Mapping global biodiversity connections with DNA barcodes: Lepidoptera of Pakistan

  • Muhammad Ashfaq, 
  • Saleem Akhtar, 
  • Muhammad Athar Rafi, 
  • Shahid Mansoor, 
  • Paul D. N. Hebert


Sequences from the DNA barcode region of the mitochondrial COI gene are an effective tool for specimen identification and for the discovery of new species. The Barcode of Life Data Systems (BOLD) ( currently hosts 4.5 million records from animals which have been assigned to more than 490,000 different Barcode Index Numbers (BINs), which serve as a proxy for species. Because a fourth of these BINs derive from Lepidoptera, BOLD has a strong capability to both identify specimens in this order and to support studies of faunal overlap. DNA barcode sequences were obtained from 4503 moths from 329 sites across Pakistan, specimens that represented 981 BINs from 52 families. Among 379 species with a Linnaean name assignment, all were represented by a single BIN excepting five species that showed a BIN split. Less than half (44%) of the 981 BINs had counterparts in other countries; the remaining BINs were unique to Pakistan. Another 218 BINs of Lepidoptera from Pakistan were coupled with the 981 from this study before being compared with all 116,768 BINs for this order. As expected, faunal overlap was highest with India (21%), Sri Lanka (21%), United Arab Emirates (20%) and with other Asian nations (2.1%), but it was very low with other continents including Africa (0.6%), Europe (1.3%), Australia (0.6%), Oceania (1.0%), North America (0.1%), and South America (0.1%). This study indicates the way in which DNA barcoding facilitates measures of faunal overlap even when taxa have not been assigned to a Linnean species.

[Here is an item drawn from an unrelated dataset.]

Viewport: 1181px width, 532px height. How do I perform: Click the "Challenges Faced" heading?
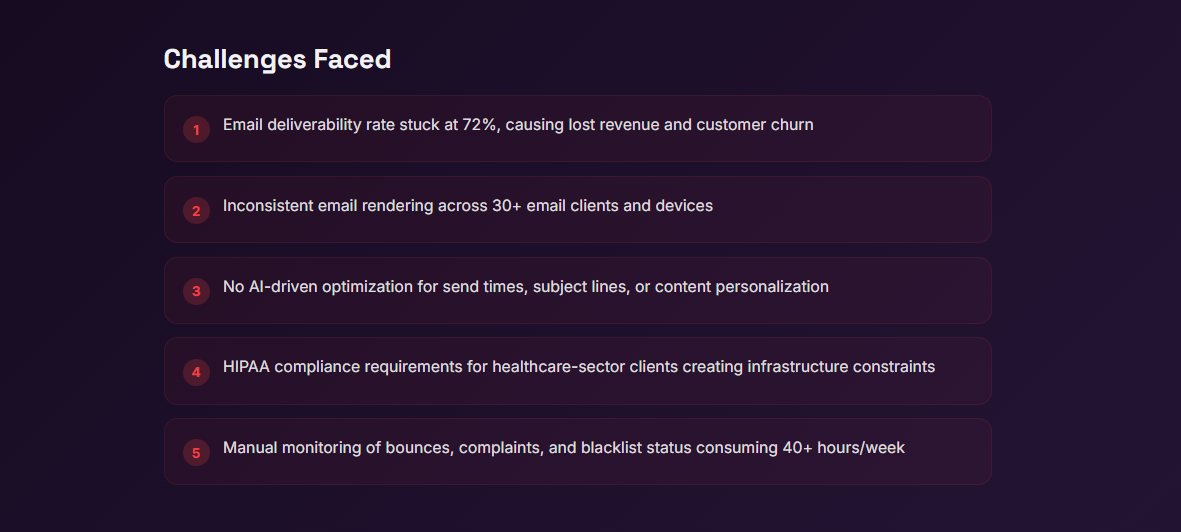[277, 59]
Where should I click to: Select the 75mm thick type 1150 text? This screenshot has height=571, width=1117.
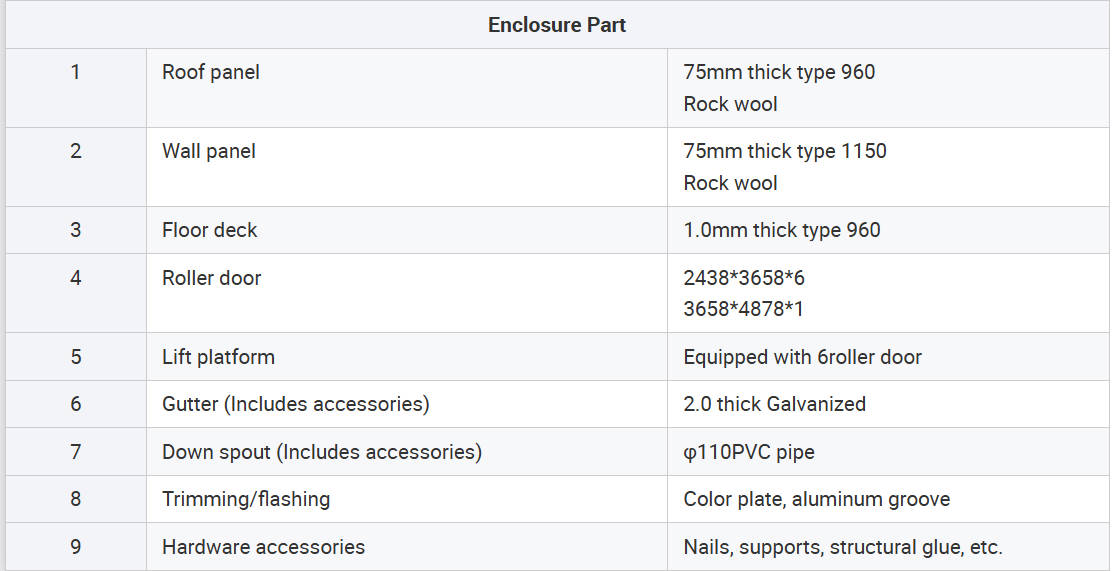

Biodiversity inventories are a critical element of biogeographic analysis and have traditionally been based on morphological approaches [13]. However, molecular analysis [4] has the advantage of both revealing patterns of regional genetic divergence and allowing biodiversity comparisons at larger geographic and taxonomic scales [5,6]. DNA barcoding [7] has gained general acceptance for specimen identification and species discovery [8], resulting in the assembly of barcode records from nearly 500,000 animal species on the Barcode of Life Data Systems (BOLD) ( [9]. The use of DNA barcoding to examine genetic patterns [10] and to reveal biodiversity overlap in insect communities [11] is well documented. However, the implementation of the Barcode Index Number (BIN) system [12] as a proxy for species [13] is allowing DNA barcoding to support biodiversity assessment [14], providing the opportunity to accelerate biotic inventories [1520]. As a consequence, BINs have already been used to examine animal biodiversity [21,22] at regional [23] and global [24] scales.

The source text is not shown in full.